───── TESTO DA ANALIZZARE

Sandri, i giudici: “Il poliziotto sparò per fermare l’auto”

di Redazione

Gabriele SandriAREZZO. “Appare quanto mai improbabile e del tutto irragionevole ipotizzare che l’agente possa essere stato indotto all’azione per un fine diverso da quello di fermare la macchina”.

Lo scrive la corte d’assise di Arezzo nelle motivazioni della sentenza con cui lo scorso 14 luglio ha condannatoil poliziottoLuigi Spaccarotella a sei anni di reclusione per l’omicidio colposo di Gabriele Sandri, il tifoso della Lazio ucciso l’11 novembre 2007 nell’area di servizio di Badia al Pino, sull’A1, da un colpo di pistola sparato dall’agente, all’epoca in servizio nella stradale.

Motivazioni che sicuramente faranno discutere, così come è stato per la sentenza. “L’ipotesi accusatoria di omicidio volontario nella forma del dolo eventuale non può essere ritenuta adeguatamente e sufficientemente provata, non risulta supportata nè sul piano logico e neppure su quello fattuale da elementi che siano univocamente indicativi”. I giudici spiegano che è difficile capire “cosa possa essere scattato nella mente dell’agente” allorchè ha deciso di porsi in quel modo così anomalo e determinato “pur non trovandosi davanti a un crimine che imponesse interventi decisi”, ma soltanto “a dei banalissimi tafferugli”. Secondo i giudici, l’agente “mai e poi mai può aver seriamente pensato, accettando anche solo vagamente tale prospettiva, che il proiettile finisse invece col colpire e addirittura uccidere taluno degli occupanti.Quel colpo, quindi, fu esploso”volontariamente” da Spaccarotella, smentendo così quando affermato dallo stesso poliziotto che ai colleghi aveva detto di aver sparato anche la seconda volta in aria. Colpo che, per la corte, venne certamente deviato dalla rete. I giudici rilevano anche che l’agente quando sparò “aveva un campo visivo ampio” che gli permetteva di vedere bene l’auto dei tifosi che si trovava al di là dell’autostrada.

──────────

*ISTRUZIONI DEL COMPITO*. Porta avanti l'articolo qui sopra sulle motivazioni della sentenza per la morte di Gabriele Sandri, ripartendo subito dopo l'ultima frase.

───── ELENCO FORNITO

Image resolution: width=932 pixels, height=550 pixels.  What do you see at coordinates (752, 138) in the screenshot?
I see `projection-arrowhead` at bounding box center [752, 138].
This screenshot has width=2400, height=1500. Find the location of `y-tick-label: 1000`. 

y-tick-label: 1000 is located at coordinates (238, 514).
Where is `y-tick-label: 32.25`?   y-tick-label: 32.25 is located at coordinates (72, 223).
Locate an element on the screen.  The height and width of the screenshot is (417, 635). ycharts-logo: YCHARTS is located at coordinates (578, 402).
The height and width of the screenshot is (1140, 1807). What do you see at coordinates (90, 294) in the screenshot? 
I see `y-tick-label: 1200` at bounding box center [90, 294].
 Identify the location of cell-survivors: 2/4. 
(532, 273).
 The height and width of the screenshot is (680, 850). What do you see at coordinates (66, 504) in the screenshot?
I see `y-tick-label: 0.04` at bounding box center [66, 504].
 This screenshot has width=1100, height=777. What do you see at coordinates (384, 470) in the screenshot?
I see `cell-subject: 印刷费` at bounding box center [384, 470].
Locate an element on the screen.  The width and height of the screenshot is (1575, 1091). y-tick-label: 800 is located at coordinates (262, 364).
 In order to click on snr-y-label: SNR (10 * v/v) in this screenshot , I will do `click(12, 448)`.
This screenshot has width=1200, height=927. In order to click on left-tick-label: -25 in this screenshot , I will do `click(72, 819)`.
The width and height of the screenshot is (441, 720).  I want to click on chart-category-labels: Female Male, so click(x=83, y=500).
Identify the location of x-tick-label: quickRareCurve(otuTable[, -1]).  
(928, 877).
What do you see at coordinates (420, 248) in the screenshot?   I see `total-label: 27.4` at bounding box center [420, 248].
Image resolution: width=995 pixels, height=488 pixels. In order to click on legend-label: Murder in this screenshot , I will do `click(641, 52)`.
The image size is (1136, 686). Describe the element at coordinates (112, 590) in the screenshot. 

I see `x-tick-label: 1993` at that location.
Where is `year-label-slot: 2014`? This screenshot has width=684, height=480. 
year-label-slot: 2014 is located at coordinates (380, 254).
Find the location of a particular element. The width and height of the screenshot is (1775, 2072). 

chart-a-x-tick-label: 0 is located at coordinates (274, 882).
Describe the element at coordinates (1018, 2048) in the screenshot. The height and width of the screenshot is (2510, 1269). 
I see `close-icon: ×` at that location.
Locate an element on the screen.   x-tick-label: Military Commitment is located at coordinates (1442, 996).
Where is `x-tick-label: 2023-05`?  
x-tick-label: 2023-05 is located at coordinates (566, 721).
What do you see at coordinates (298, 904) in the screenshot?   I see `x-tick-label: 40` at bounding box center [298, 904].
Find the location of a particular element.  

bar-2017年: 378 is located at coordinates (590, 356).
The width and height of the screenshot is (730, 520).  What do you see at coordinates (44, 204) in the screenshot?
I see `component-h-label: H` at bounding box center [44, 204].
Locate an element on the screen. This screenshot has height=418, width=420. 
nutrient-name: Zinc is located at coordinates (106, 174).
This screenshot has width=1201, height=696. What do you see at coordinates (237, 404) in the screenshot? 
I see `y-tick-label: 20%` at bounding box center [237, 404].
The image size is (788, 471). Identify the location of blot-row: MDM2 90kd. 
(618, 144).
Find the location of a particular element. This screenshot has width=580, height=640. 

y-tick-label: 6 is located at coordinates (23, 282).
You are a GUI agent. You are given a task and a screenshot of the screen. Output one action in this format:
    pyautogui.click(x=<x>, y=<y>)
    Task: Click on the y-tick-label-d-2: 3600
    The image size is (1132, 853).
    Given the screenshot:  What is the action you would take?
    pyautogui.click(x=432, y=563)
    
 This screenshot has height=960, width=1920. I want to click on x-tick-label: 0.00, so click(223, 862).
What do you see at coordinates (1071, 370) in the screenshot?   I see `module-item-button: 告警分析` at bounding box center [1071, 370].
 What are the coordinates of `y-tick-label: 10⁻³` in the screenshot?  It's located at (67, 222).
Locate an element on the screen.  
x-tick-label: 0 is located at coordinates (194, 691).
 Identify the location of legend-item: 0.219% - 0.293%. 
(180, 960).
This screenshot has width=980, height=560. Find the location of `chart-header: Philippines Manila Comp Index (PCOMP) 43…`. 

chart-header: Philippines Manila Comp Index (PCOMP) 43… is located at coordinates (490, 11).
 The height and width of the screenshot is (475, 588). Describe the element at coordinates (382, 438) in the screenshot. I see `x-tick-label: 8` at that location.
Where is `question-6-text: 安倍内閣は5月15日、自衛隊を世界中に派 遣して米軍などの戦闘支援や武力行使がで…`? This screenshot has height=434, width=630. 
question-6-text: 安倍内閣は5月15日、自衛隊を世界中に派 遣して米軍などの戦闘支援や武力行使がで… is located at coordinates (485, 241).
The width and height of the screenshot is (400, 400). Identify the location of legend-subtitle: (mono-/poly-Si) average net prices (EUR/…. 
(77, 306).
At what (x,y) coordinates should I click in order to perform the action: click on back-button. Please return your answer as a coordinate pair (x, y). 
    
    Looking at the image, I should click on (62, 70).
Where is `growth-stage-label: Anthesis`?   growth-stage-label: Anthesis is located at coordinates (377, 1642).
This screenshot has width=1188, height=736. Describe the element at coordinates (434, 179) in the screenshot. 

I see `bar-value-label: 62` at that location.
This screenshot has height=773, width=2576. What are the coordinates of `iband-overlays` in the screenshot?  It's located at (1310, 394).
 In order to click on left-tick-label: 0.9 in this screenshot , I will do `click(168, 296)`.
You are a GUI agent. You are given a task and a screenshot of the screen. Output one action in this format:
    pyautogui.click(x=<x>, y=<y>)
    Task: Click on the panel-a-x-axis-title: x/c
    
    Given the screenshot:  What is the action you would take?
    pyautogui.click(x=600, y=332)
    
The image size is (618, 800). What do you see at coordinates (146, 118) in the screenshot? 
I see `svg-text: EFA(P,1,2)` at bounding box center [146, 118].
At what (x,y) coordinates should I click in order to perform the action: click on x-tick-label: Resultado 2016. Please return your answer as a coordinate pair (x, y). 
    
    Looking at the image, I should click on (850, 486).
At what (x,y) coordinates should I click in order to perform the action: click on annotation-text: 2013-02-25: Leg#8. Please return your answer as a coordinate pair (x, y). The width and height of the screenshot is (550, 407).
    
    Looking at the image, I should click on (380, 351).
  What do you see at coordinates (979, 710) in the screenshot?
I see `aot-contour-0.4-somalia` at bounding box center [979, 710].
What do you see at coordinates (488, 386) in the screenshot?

──────────

*RISPOSTA FINALE*.
Per quanto riguarda i testimoni che avevano visto l’agente con le braccia tese in posizione di tiro, la Corte scrive che la loro “oggettiva rilevanza della distanza del punto di osservazione rende manifestamente evidente l’impossibilità di una concreta determinazione della precisa angolazione del braccio (o delle braccia) rispetto all’asse del corpo, e quindi della possibilità di desumere da ciò se l’obiettivo preso di mira fossero gli occupanti del veicolo o la parte inferiore di questo”. Per la corte, inoltre, “è da ritenere sommariamente probabile che la precipitosa partenza dell’auto sulla quale viaggiava Sandri abbia fatto da detonatore in una situazione vissuta da Spaccarotella come uno smacco per essere stata la serietà della propria iniziativa – ovvero esibire l’arma per costringerli a fermarsi – oggetto non solo di mancata adeguata attenzione ma addirittura come dileggio da parte di quei giovani che di fatto non lo avevano neppure preso in considerazione”.